Exercise brief:
Write out again, word for word, the lines below from the line that holds "You are a GUI" through the line that holds "Given: Expand the History & Education menu", omitting pictures.

Source material:

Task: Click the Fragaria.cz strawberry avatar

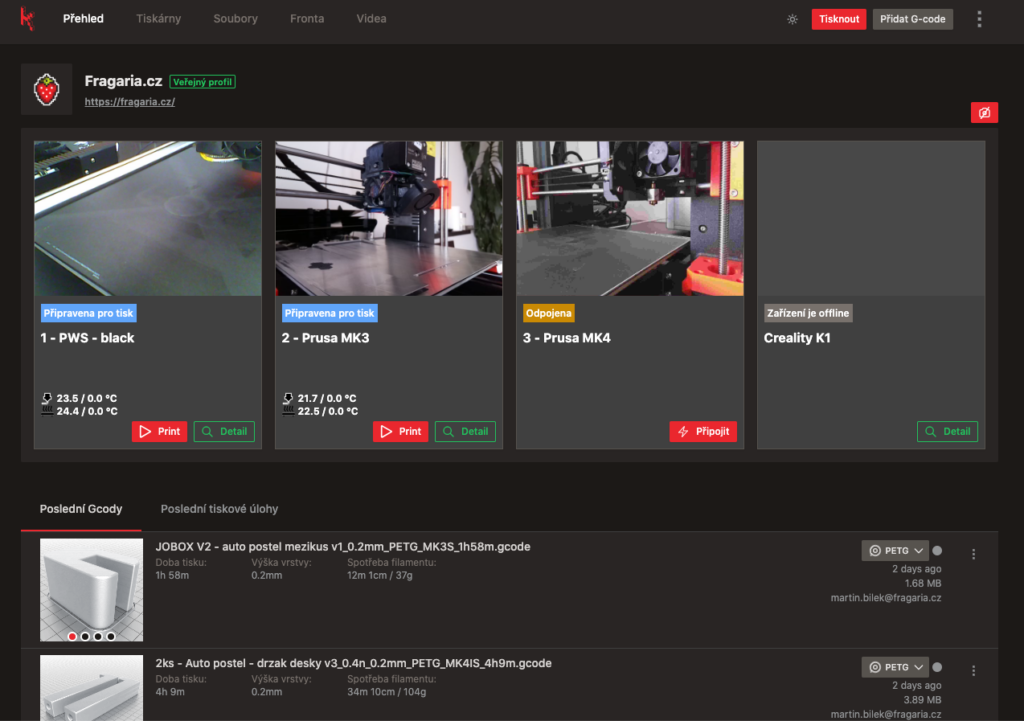Action: click(x=46, y=89)
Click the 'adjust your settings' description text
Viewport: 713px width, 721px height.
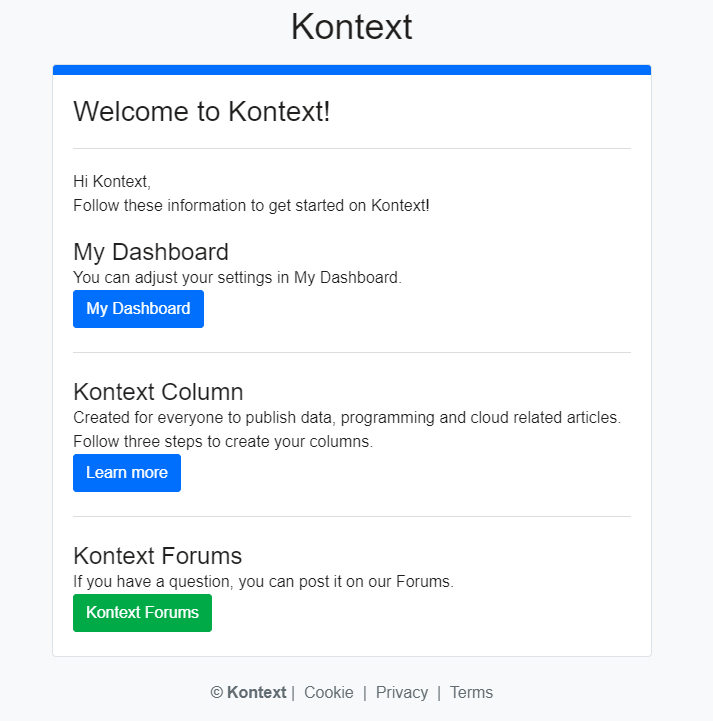(237, 278)
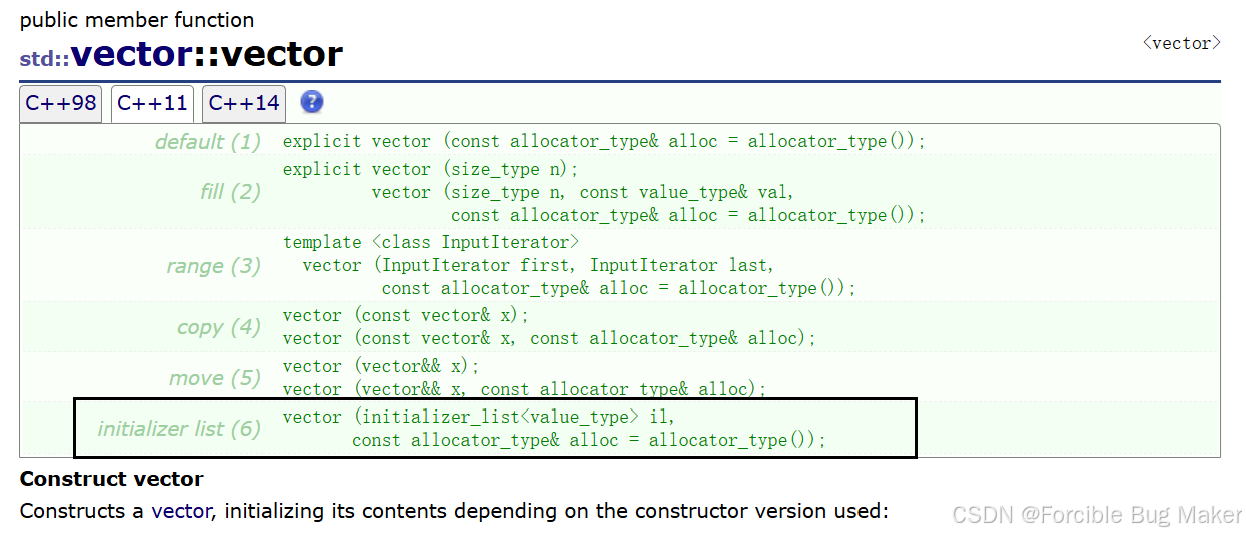Click the public member function text

click(137, 20)
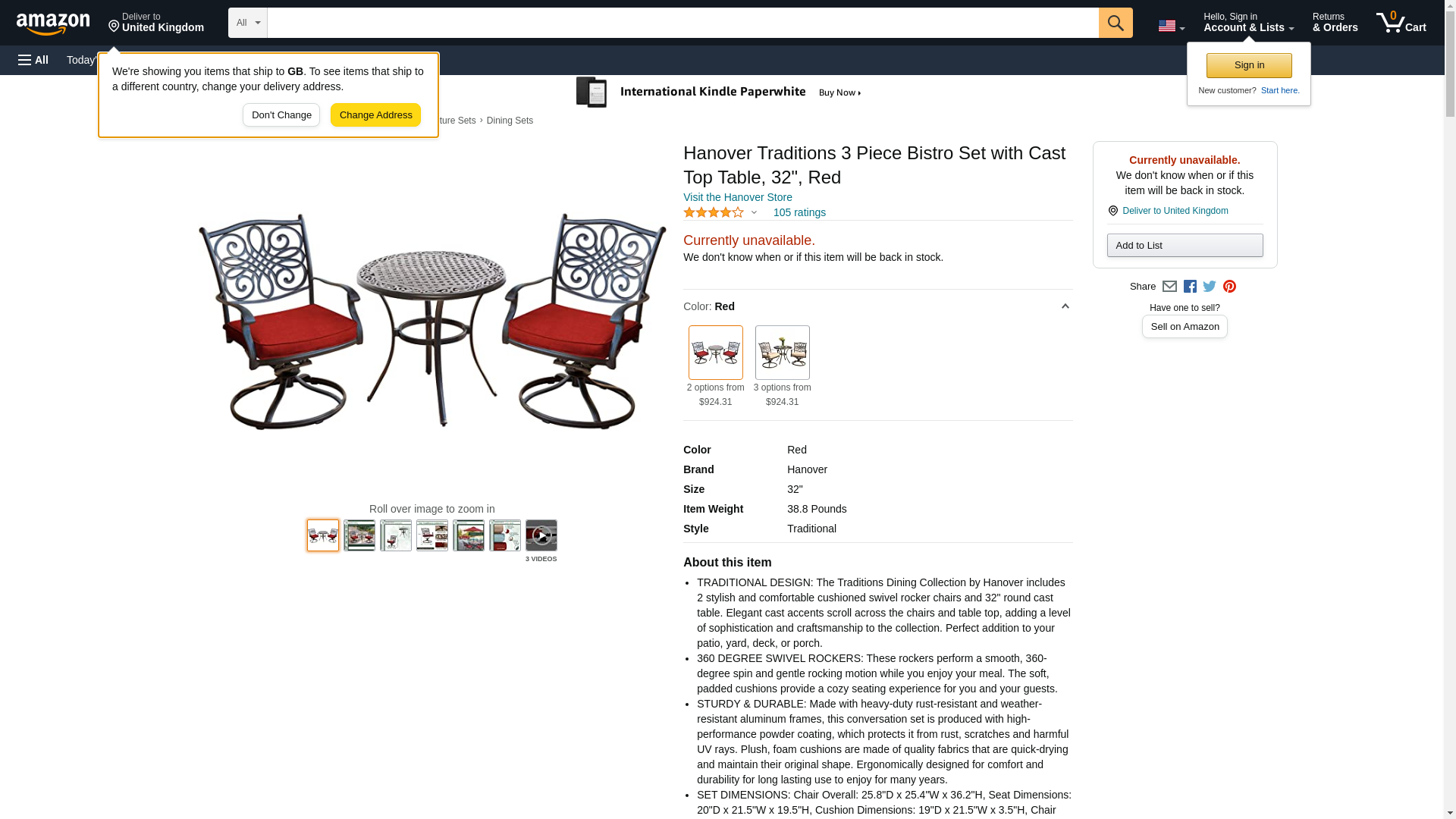1456x819 pixels.
Task: Click the Change Address button
Action: 375,115
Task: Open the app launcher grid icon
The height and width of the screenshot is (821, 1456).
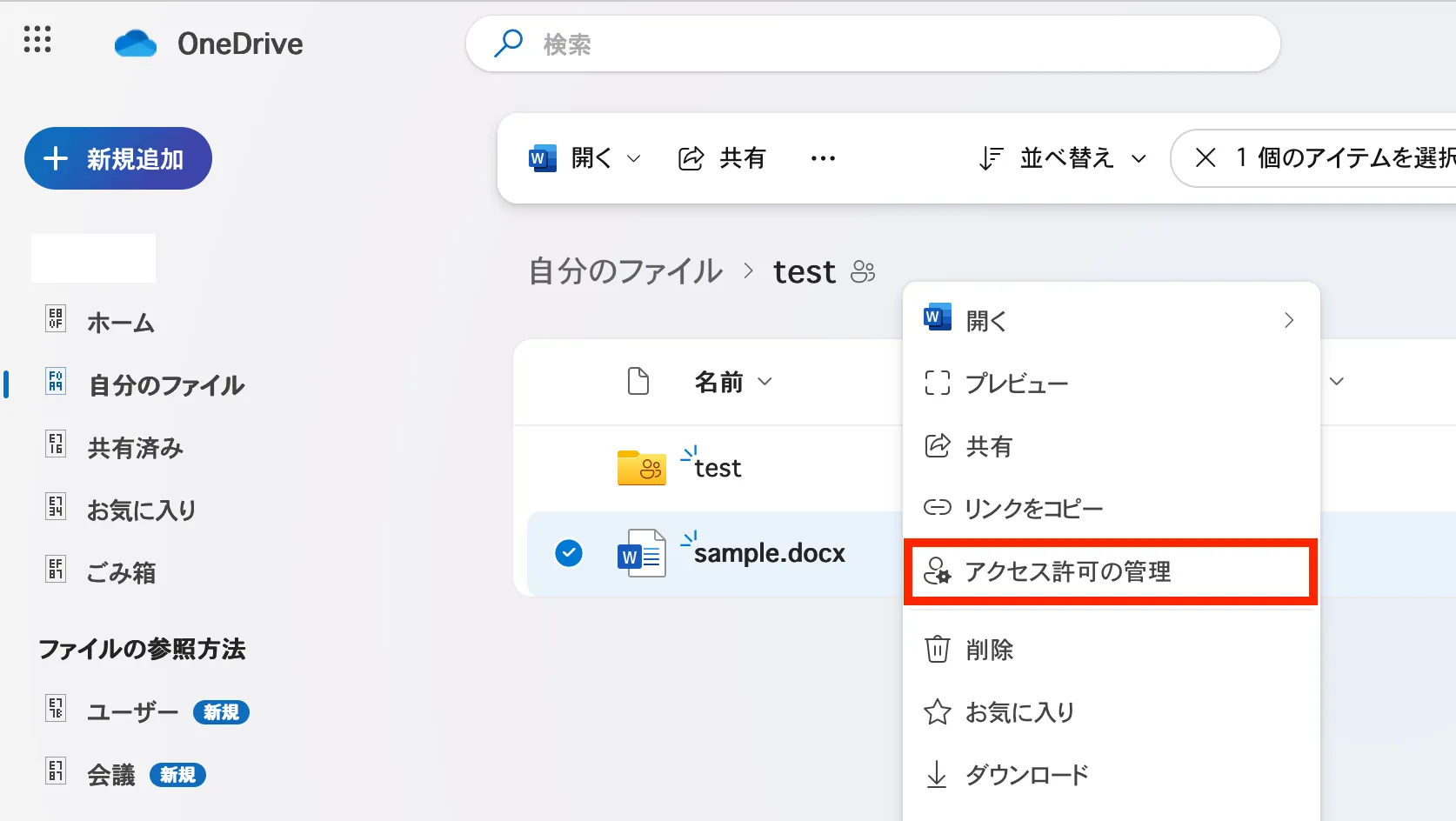Action: click(37, 40)
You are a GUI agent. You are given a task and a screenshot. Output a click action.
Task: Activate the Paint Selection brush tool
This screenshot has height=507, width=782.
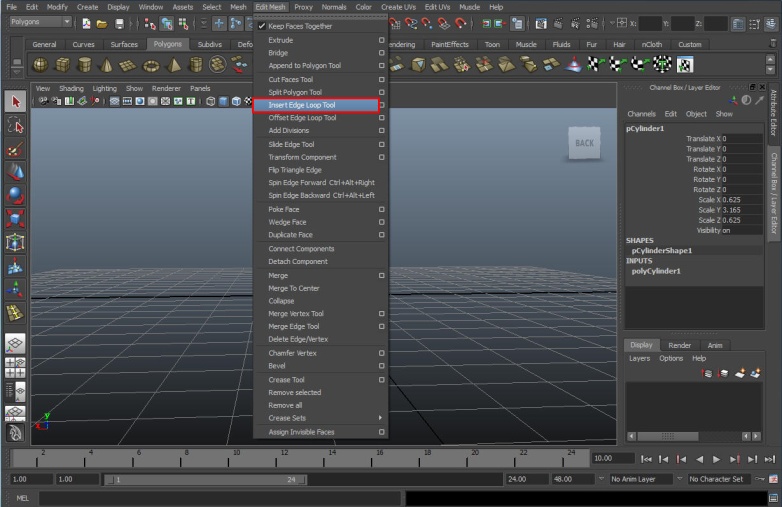pos(15,149)
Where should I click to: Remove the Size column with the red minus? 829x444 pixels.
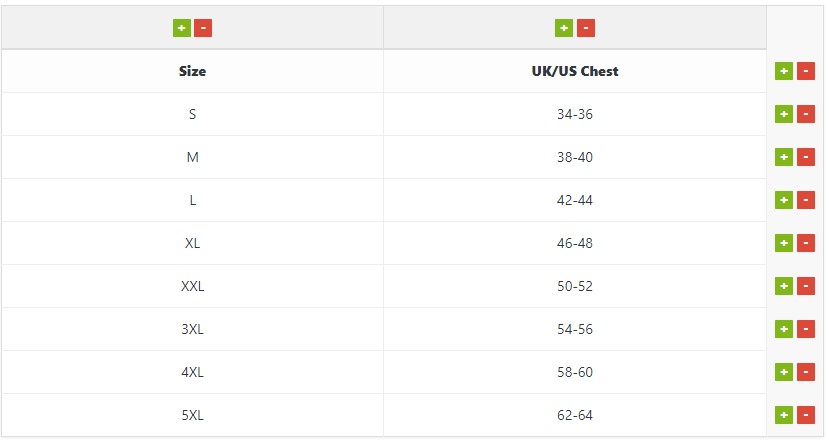tap(203, 28)
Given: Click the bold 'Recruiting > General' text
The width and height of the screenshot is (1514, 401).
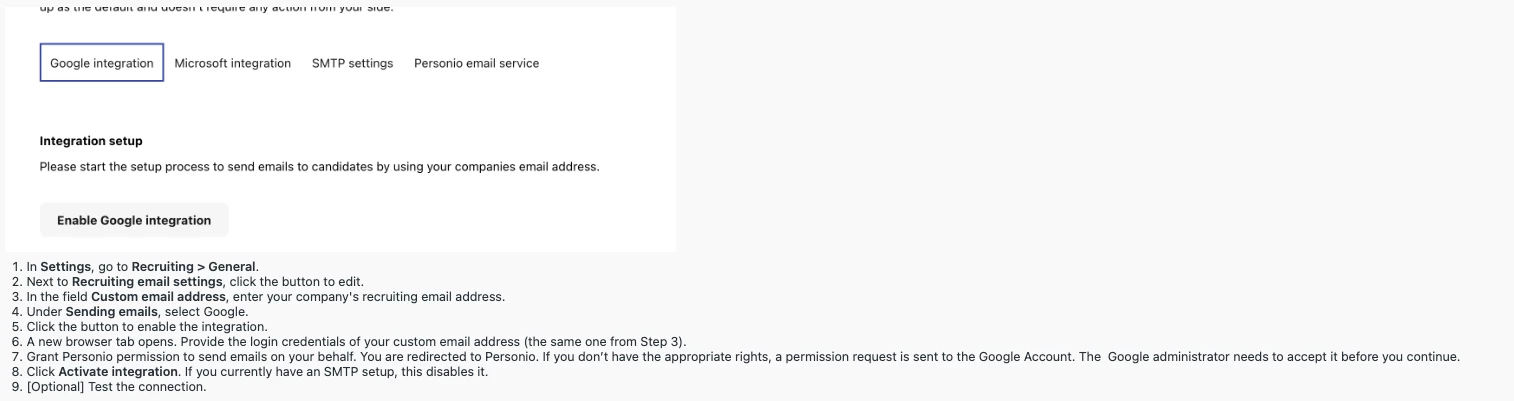Looking at the screenshot, I should [194, 267].
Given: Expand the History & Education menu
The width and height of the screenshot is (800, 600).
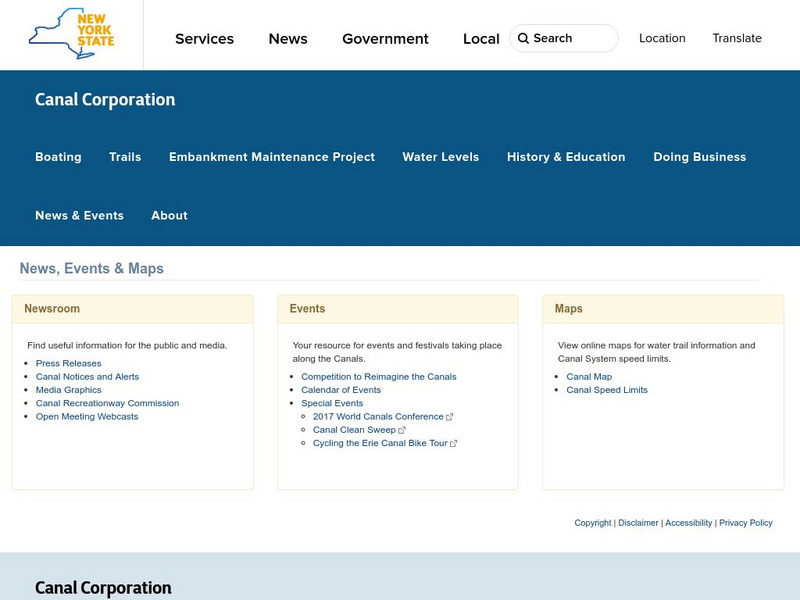Looking at the screenshot, I should click(x=566, y=157).
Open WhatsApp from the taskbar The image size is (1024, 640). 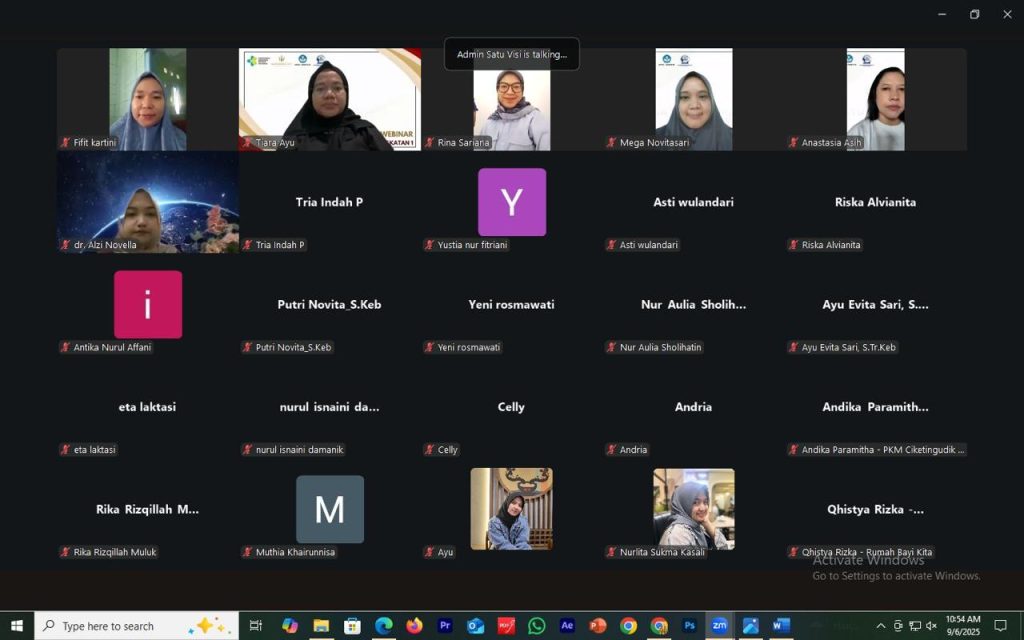point(537,626)
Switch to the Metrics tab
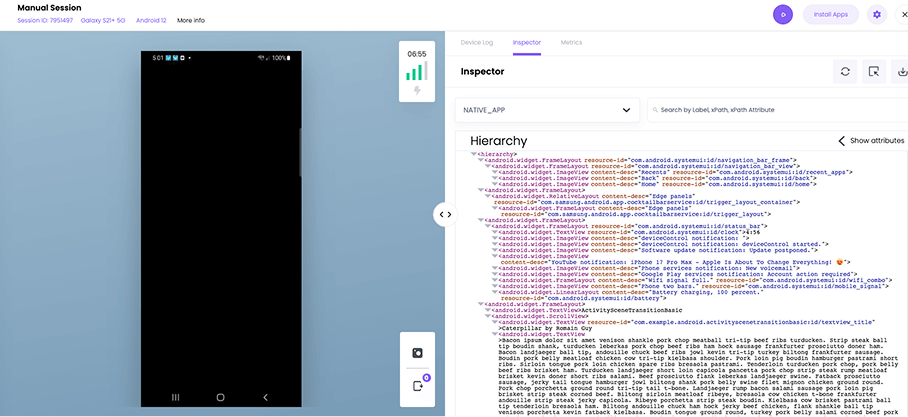The image size is (908, 417). 571,43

Solution to this task:
You are a GUI agent. You are given a task and a screenshot. Output a click action.
Task: Activate the Paint Selection brush tool
This screenshot has height=507, width=782.
pos(15,149)
Where should I click to: Remove the Size column with the red minus? 829x444 pixels.
tap(203, 28)
Given: Click the bold 'Recruiting > General' text
The width and height of the screenshot is (1514, 401).
Looking at the screenshot, I should [194, 267].
Given: Expand the History & Education menu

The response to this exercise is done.